Cette marche animée était organisée par le CALACS-Abitibi afin de souligner la Journée d'action contre la violence sexuelle. «Notre objectif cette année était de dénoncer la banalisation des agressions sexuelles. Il y a peu de victimes qui dénoncent parce qu'elles ont peur, mais aussi en raison de la banalisation qui persiste dans la société», explique Josée Bélisle, porte-parole du CALACS-Abitibi.
Tout au long du trajet qui séparait le point de départ (Imprimerie Harricana) du point d'arrivée (parc de la cathédrale), une porte-parole évoquait les avancées, mais aussi ce qui est encore difficile en 2012 pour les femmes victimes de violence sexuelle.
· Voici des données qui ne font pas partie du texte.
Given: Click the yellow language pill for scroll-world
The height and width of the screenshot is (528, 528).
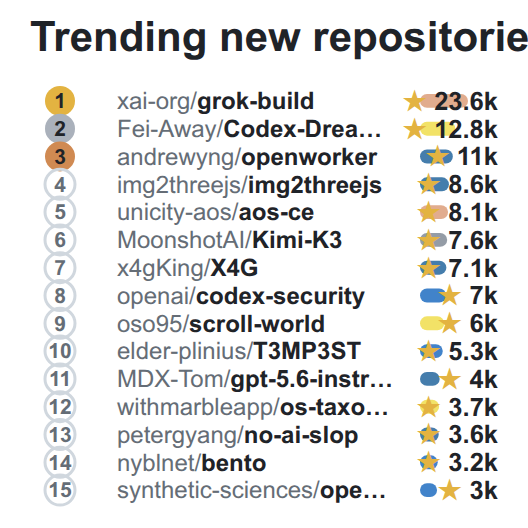Looking at the screenshot, I should 432,323.

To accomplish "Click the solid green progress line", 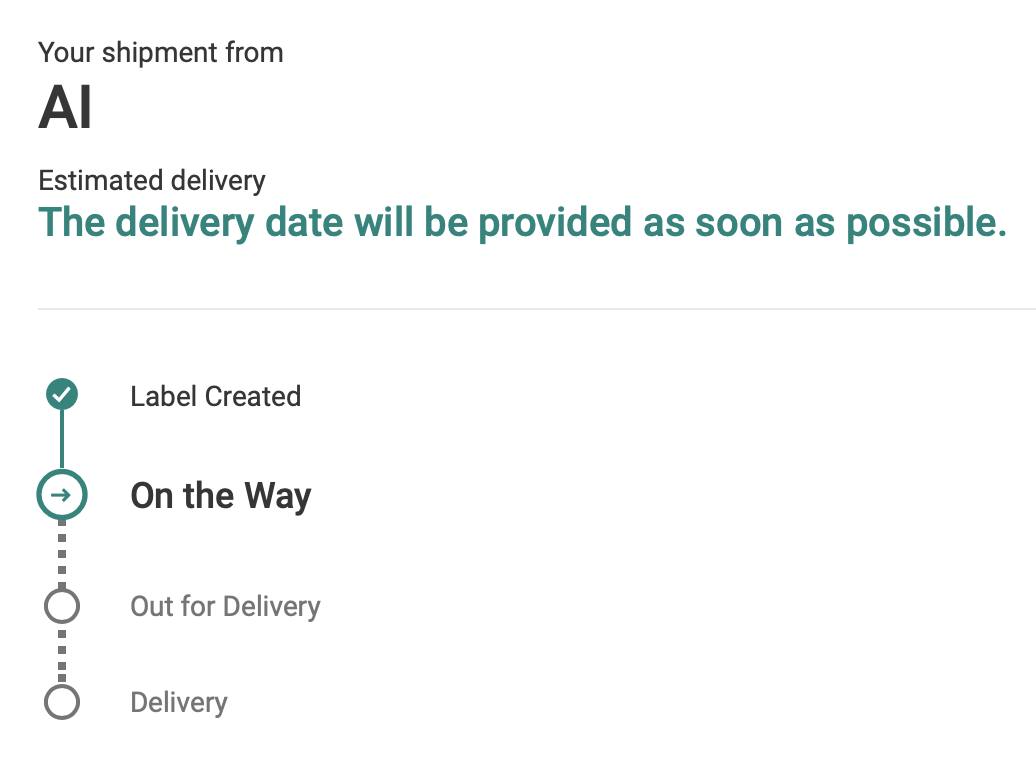I will [x=62, y=439].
Selon les messages, les marcheurs et marcheuses étaient invités à adopter une attitude ou une façon de marcher qui venait symboliser un sentiment, une émotion. Par exemple, ils ont dû plier les genoux et avancer péniblement pour évoquer ce que doivent vivre les femmes victimes de violence sexuelle.
Espoir et silence
Une fois au parc de la cathédrale, les participants ont été invités à rédiger des messages d'espoir pour les victimes et à les attacher à des ballons biodégradables gonflés à l'hélium qui ont été lancés dans les airs.
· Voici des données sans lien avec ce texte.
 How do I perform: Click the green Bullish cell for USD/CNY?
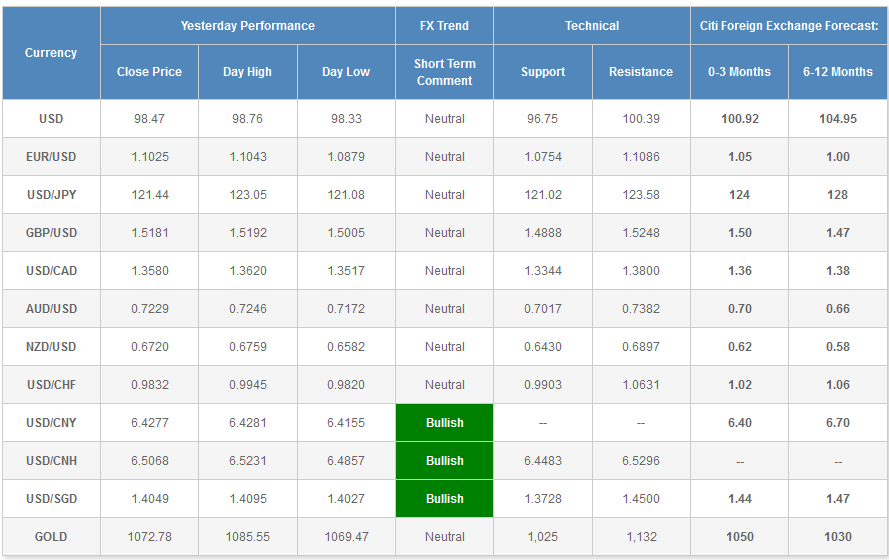click(445, 423)
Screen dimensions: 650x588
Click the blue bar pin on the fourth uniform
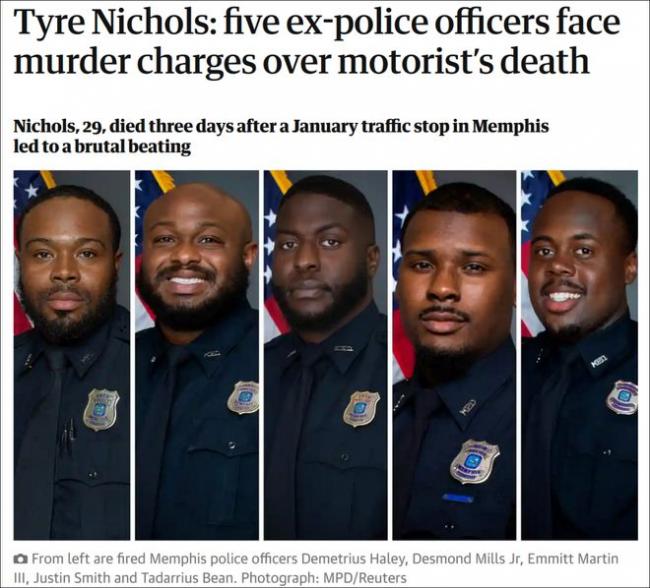tap(457, 498)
«Une minute de silence aux chandelles a aussi été observée en hommage aux victimes qui gardent souvent ce secret si lourd pendant plusieurs années. Je remarque aussi qu'il y avait beaucoup de jeunes. C'est beau de les voir solidaires à la cause. Nous avons aussi vu plusieurs de nos partenaires, qui appuient eux aussi la cause», précise Josée Bélisle.